IndisputableMonolith.Transportation.TrafficFlowRegimesFromConfigDim
Module IndisputableMonolith.Transportation.TrafficFlowRegimesFromConfigDim classifies traffic flow into regimes determined by configuration dimension. It introduces the regime type along with its count and a certifying proposition. The module structure is purely definitional and depends only on the core constants for the time quantum.
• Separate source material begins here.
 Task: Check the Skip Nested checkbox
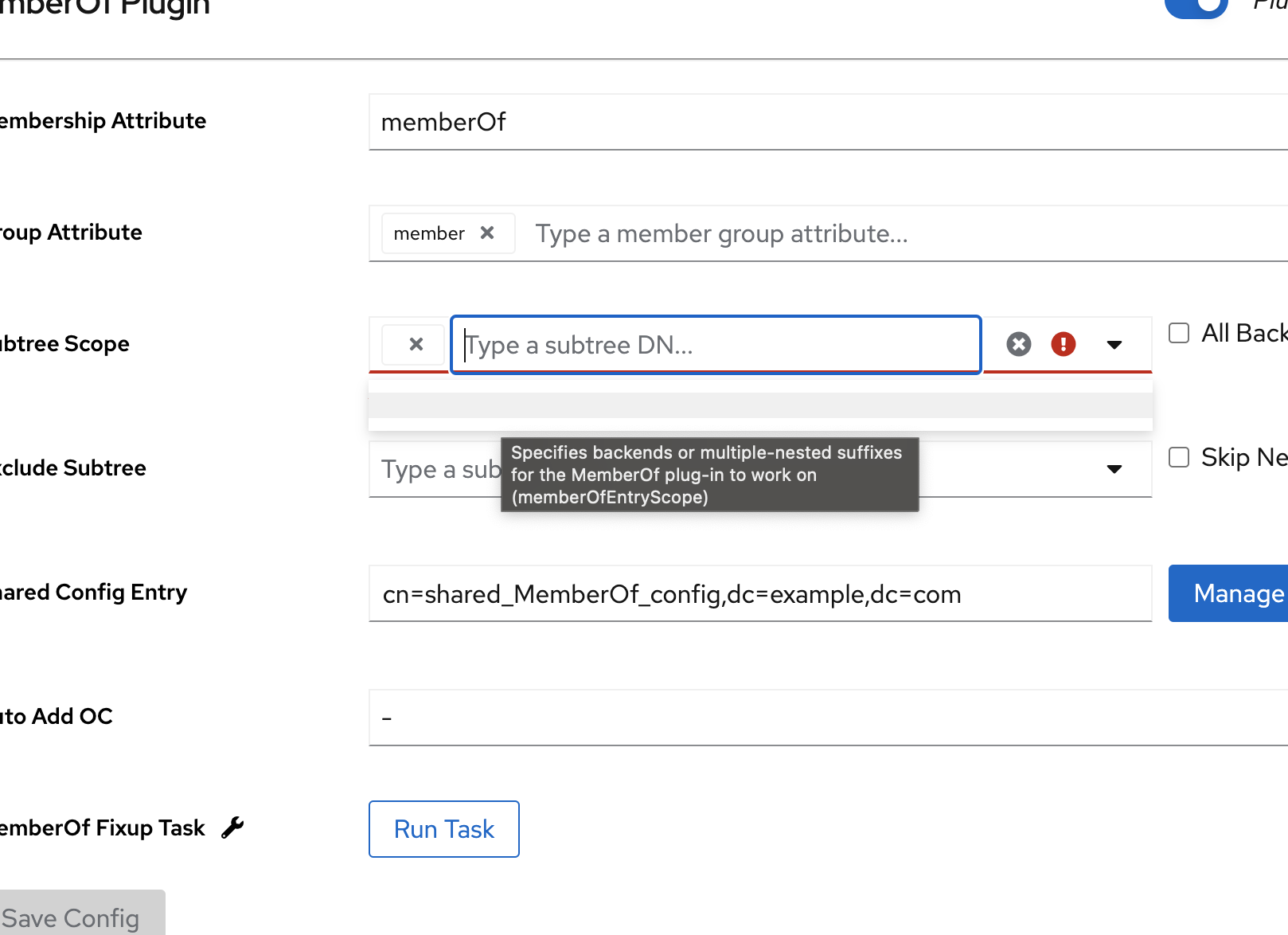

claimDefines the inductive type $TrafficFlowRegime$ for distinct traffic flow regimes, the natural number $trafficFlowRegime_count$ equal to the cardinality of that type, and the proposition $TrafficFlowRegimesCert$ asserting that these regimes arise from the configuration dimension in the RS model.
background
The module belongs to the transportation domain and imports only Mathlib together with IndisputableMonolith.Constants. The upstream Constants module supplies the RS-native time quantum $τ_0 = 1$ tick as its fundamental object. Sibling declarations establish $TrafficFlowRegime$ as the central classification, $trafficFlowRegime_count$ as the number of regimes, and $TrafficFlowRegimesCert$ as the formal guarantee that the classification follows from the configuration dimension. The setting therefore extends the Recognition Science forcing chain into applied transportation contexts without introducing new axioms.
proof idea
This is a definition module, no proofs.
why it matters in Recognition Science
This module provides the foundational classification for traffic flow regimes in the Recognition Science framework, feeding into any parent theorems on transportation systems that require regime-specific analysis. It directly supports applications of the D = 3 spatial dimensions and the eight-tick octave to real-world flow problems, closing a gap between abstract constants and domain-specific modeling.
scope and limits
- Does not derive explicit flow velocity or density equations.
- Does not incorporate the phi-ladder mass formulas or Berry thresholds.
- Does not provide examples or numerical values for the regimes.
- Does not depend on or reference the Recognition Composition Law.